Les dernières journées sur l'île volcanique allaient étrangement se passer, comme si la fin s'imposait à nos journées.
Tout d'abord, il était prévu que nous irions visiter le dernier des trois cirques, celui de Cilaos, mais voilà que Migounet développa une tendinite qui fit renoncer Coco et lui à venir. Pour ma part, je voulais encore aller marcher, mais voilà que la voiture retomba en panne ! Céline et moi, nous acharnèrent sur le moteur et nous pestions flegmatiquement contre ce sort technologique. Céline et les voitures, ça fait deux. Après négociations, j'ai quand même pu me rendre au lieu où la collègue de marche m'attendait afin de prendre le bus pour Cilaos, même s'il était déjà tard dans la matinée. La route fut belle et on a pu visiter la ville et la forêt alentour avant le soir. En bas, Coco promena Mig, qui voulait se faire chouchouter évidemment, de la côte à un cap, la journée s'écoulant au rythme des cocktails et des vagues. Il est intéressant de noter, que ce jour-là on ne s'est pas vu du tout !
Le soir venu chacun vaqua à ses occupations légitimes ou non. En bas, les heures passaient agréables et insouciantes, entrecoupées de grandes discussions sur la vie, le destin, les chats et le reste. En haut, c'était restau et télé ("l'amour est dans le prés"), sauf qu'à l'apéro on avait mangé des gâteaux confectionnés par la marcheuse avec... de drôles de produits, dira-t-on.
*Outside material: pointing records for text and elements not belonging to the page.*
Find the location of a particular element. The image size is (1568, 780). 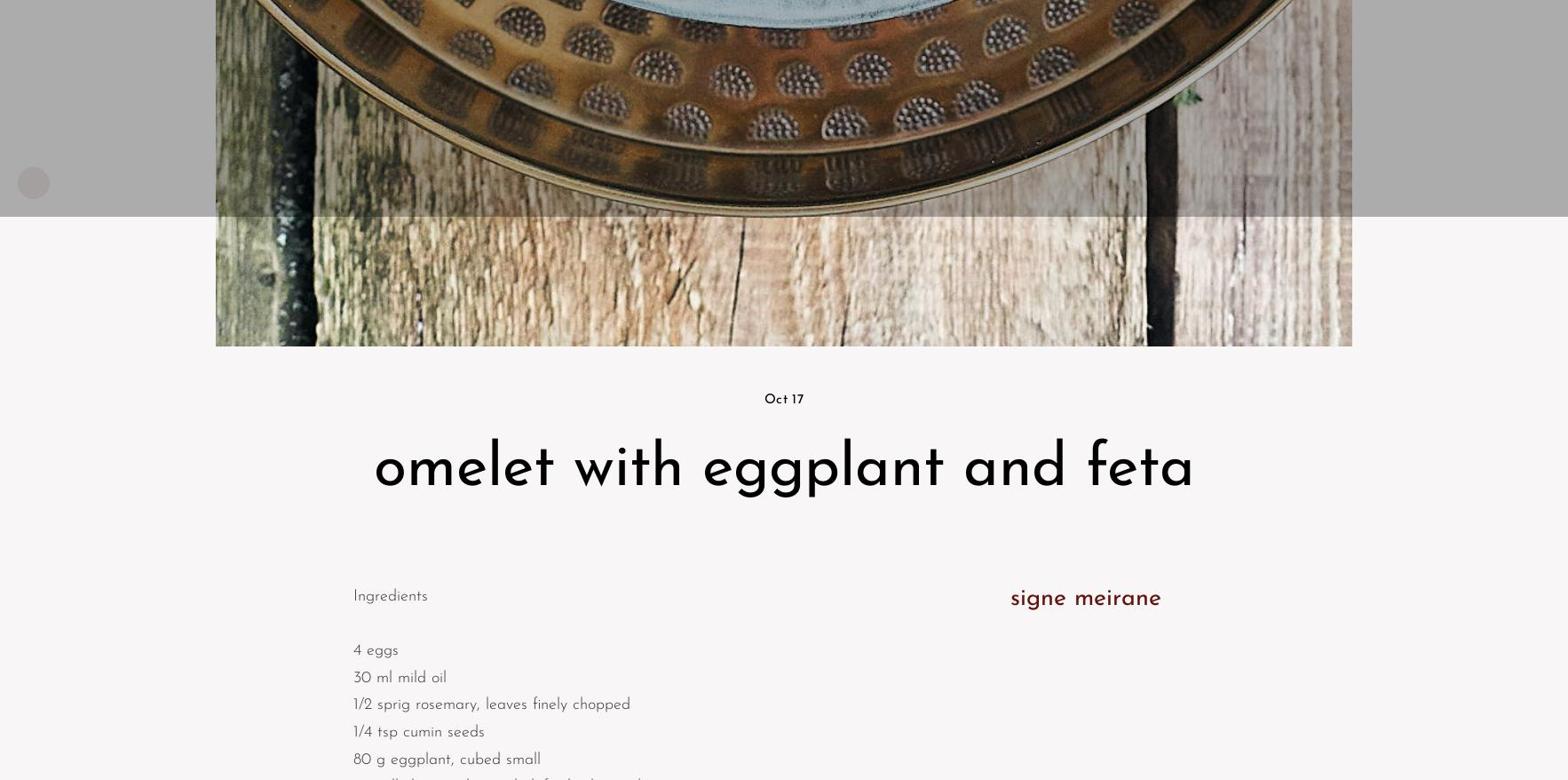

'Oct' is located at coordinates (778, 398).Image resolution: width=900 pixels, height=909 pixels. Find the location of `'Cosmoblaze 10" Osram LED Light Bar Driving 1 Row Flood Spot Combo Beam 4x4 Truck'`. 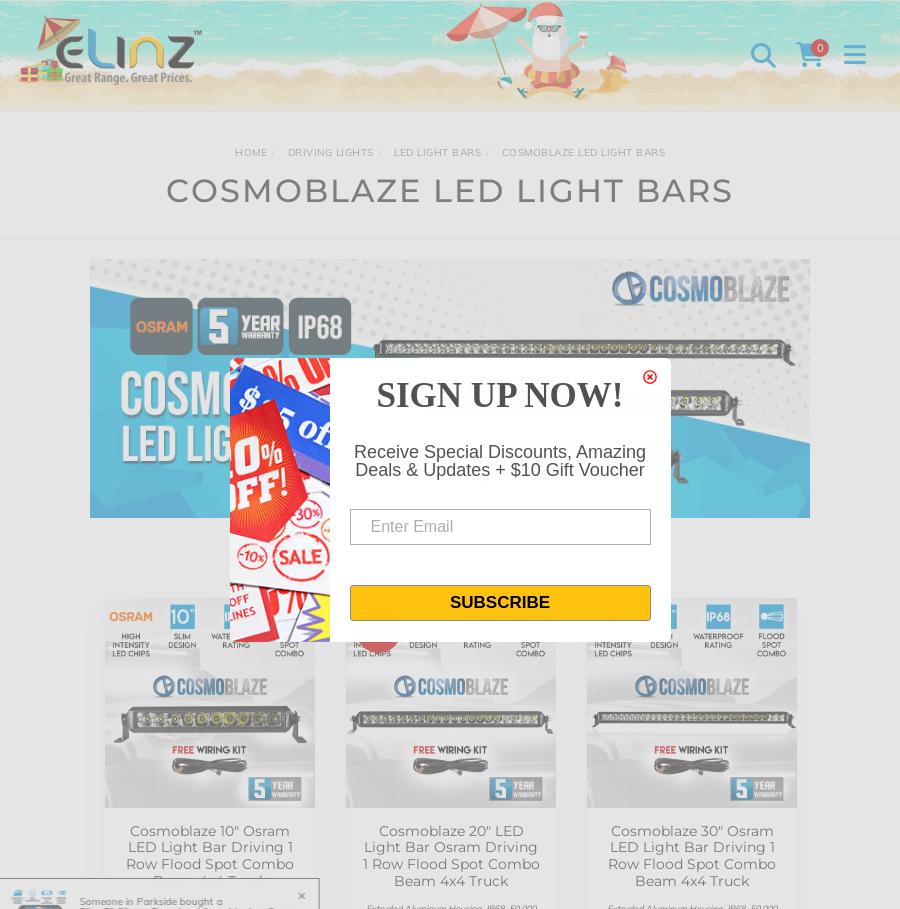

'Cosmoblaze 10" Osram LED Light Bar Driving 1 Row Flood Spot Combo Beam 4x4 Truck' is located at coordinates (209, 854).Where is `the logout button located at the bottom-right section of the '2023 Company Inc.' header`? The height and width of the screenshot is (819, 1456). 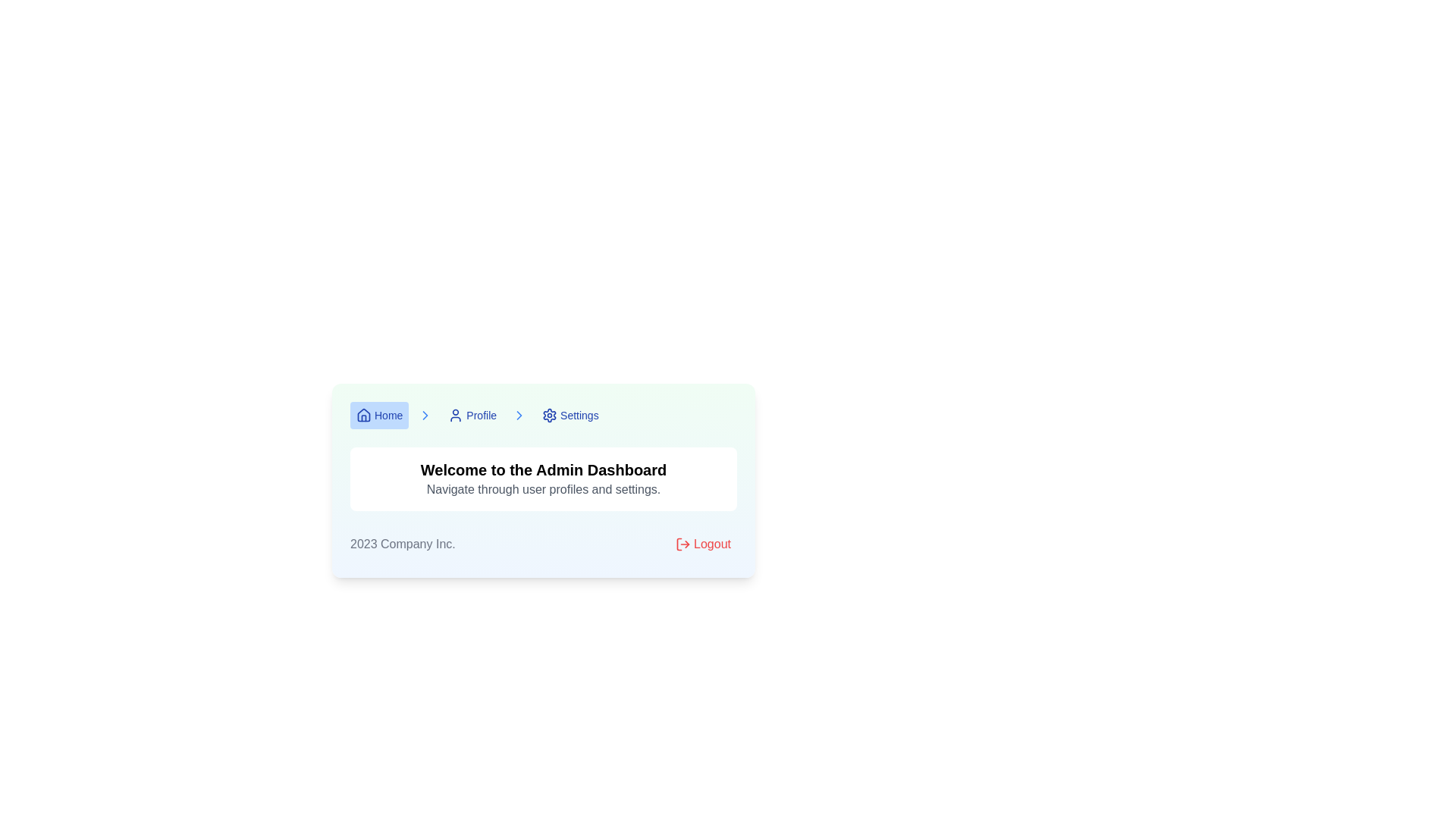
the logout button located at the bottom-right section of the '2023 Company Inc.' header is located at coordinates (702, 543).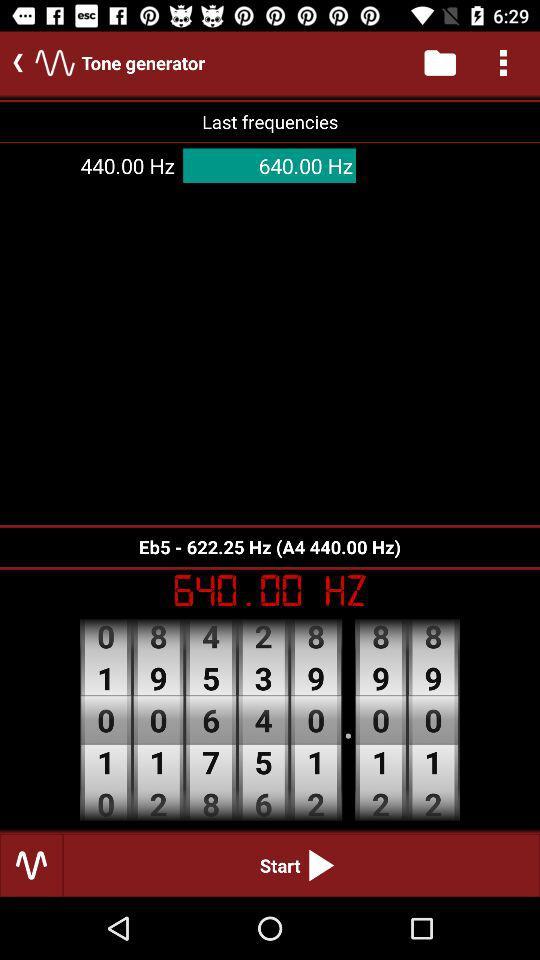  Describe the element at coordinates (270, 547) in the screenshot. I see `the eb5 622 25 item` at that location.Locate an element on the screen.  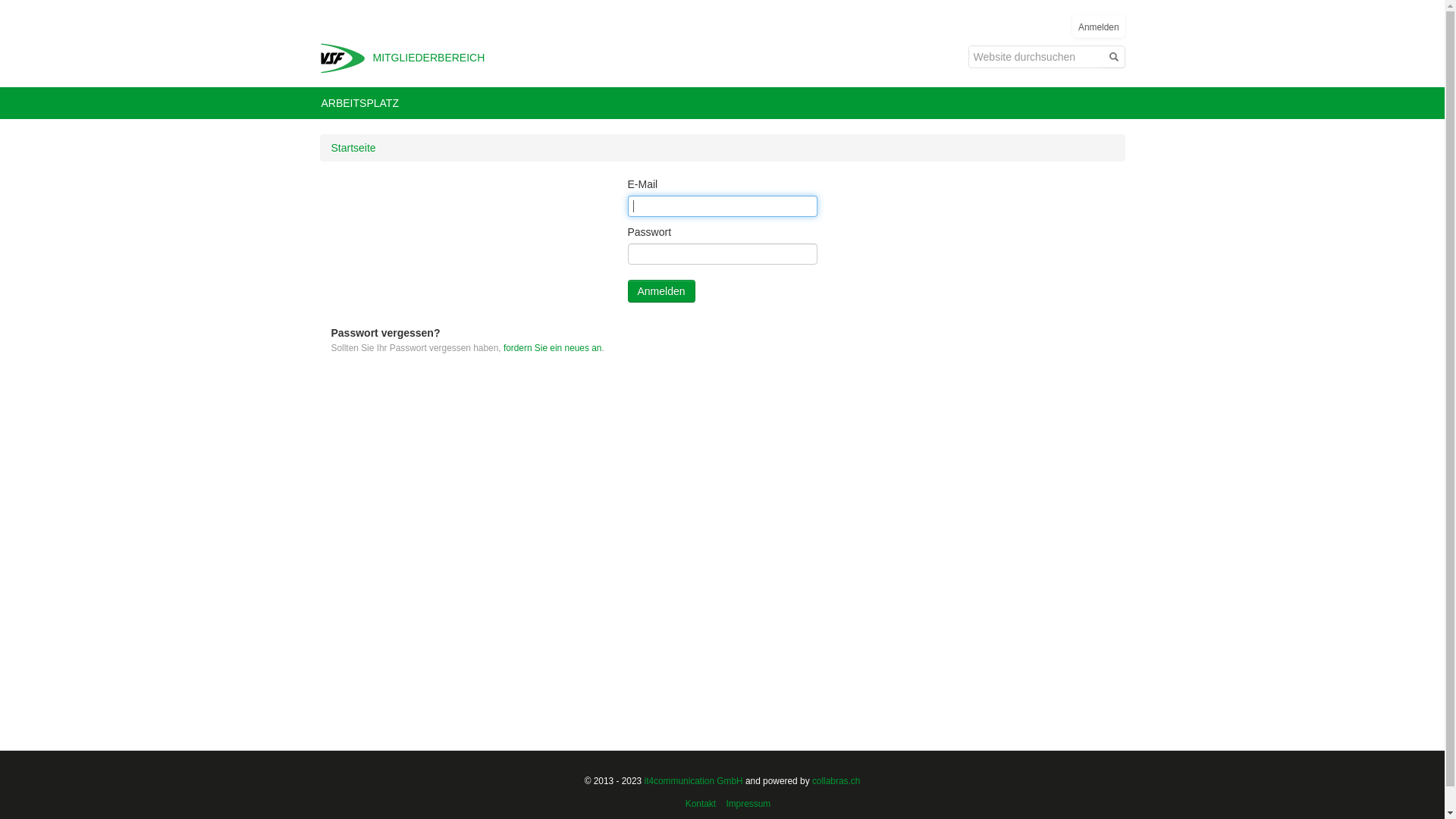
'Anmelden' is located at coordinates (1099, 26).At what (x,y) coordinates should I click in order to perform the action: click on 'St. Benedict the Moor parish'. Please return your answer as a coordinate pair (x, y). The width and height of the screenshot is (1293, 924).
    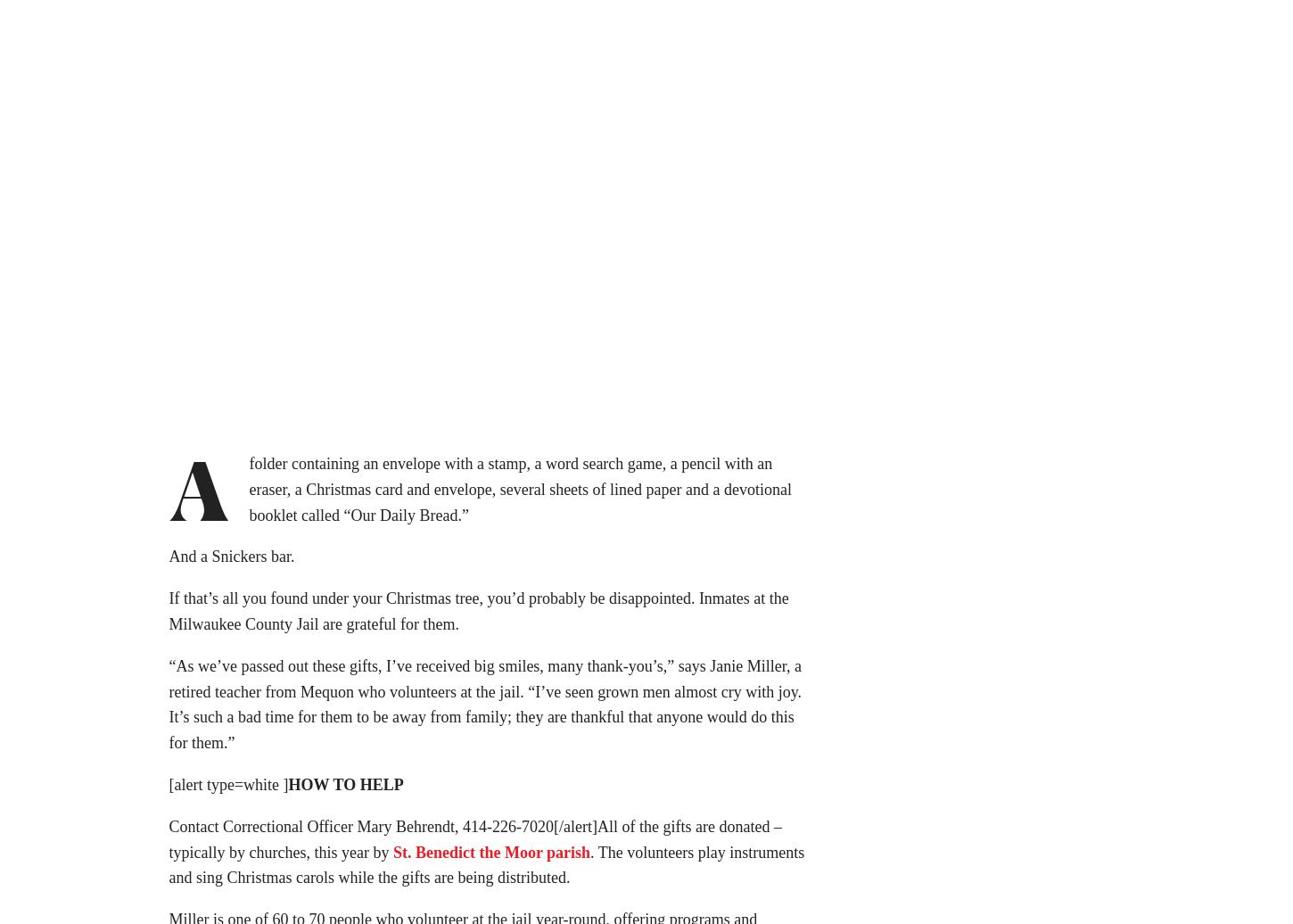
    Looking at the image, I should click on (491, 858).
La soirée fut donc, du point de vue de la logique pure, tout à fait illogique. Mais en tout bien, tout honneur (au grand dam des gens d'en bas).

En bas

 En haut

En bas

Michel Jourze à la plage

En bas, toujours, mais en regardant vers le haut

En haut, en noir et blanc

En bas

En haut

En bas, un homme seul face
à son destin de beau gosse

En haut, ombre et lumière

En bas

Partout, la bière dodo

En bas et en haut

Bidouchat !


Coralie :
Charmante et agréable demoiselle de son état, cette grande épicurienne a déjà vécut plusieurs vie en une seule ! Aujourd'hui, c'est sur l'île qu'elle a fini par poser ses valises pour se lancer dans l'honorable, mais dure, vocation d'éleveuse d'enfants. (Pas les siens, je vous rassure.) Curieuse et critique, "Coco", comme l'appellent ses proches, ne vise pas l'idéal héroïque mais a pour but d'améliorer l'ici-bas. Tout cela ne l'empêche pas, bien au contraire, de visiter le monde de temps à autre et même d'y rencontrer d'autres Français, mais la suite est connue de tous... Certains la dise bohémienne féministe, d'autres aventurière révoltée, en tout cas ce personnage haut en couleurs est toujours prêt à rendre service ou à râler si nécessaire. Après tout, on a qu'une vie, et même si on ne peut tout avoir, autant profiter de son propre coin de paradis !


**
Jour 132 : Jour sans fin

"C'est le dernier jour avant l'avion ! Aaaaaaaaaaaaaah !"
Ce cri résonna simultanément à deux endroits de l'île, près de la mer et près des pitons. En haut, il fallut se mettre en route pour redescendre vers la côte. On marcha donc de plateau en canyon, on grimpa et on se baigna dans l'eau fraîche. Dernières bouffées d'air frais avant de rejoindre un village, à partir duquel on attrapa une voiture en stop qui nous reconduisit à Saint-Pierre.
En ville, ou plutôt sur la plage venteuse, Coco et Mig attendaient le retour des marcheurs, et après une brève visite de Saint-Pierre, de son marché et ses gousses de vanille, il fallait que nos deux aventuriers quittent la ville pour Saint-Gilles où ils étaient attendus. Coco reconfia Miguel à Tatal (qui le lui avait gentiment prêté), celui-ci étant légèrement blessé, faisant sauter la caution, tandis que la dernière rentrait gentiment chez elle afin de préparer son grand voyage à New-York. Finalement, ces derniers jours sont vites passés, comme souvent les derniers jours... Direction le nord !

Monts et canyons

Grosse chute d'eau et pont en ruine

La baigneuse en rivière

Grosse plante et petite marcheuse

Jour de vent et de vagues

Le temple tamoul...

... et ses détails toujours colorés

La mosquée

Photo paparazzi du couple en vogue : 
"Et là, je lui ai mis le nez dans mes poils au requin, tu vois.
- Tu es si fort avec tes poils..."

La vraie gousse de vanille réunionnaise, à 2 € l'unité !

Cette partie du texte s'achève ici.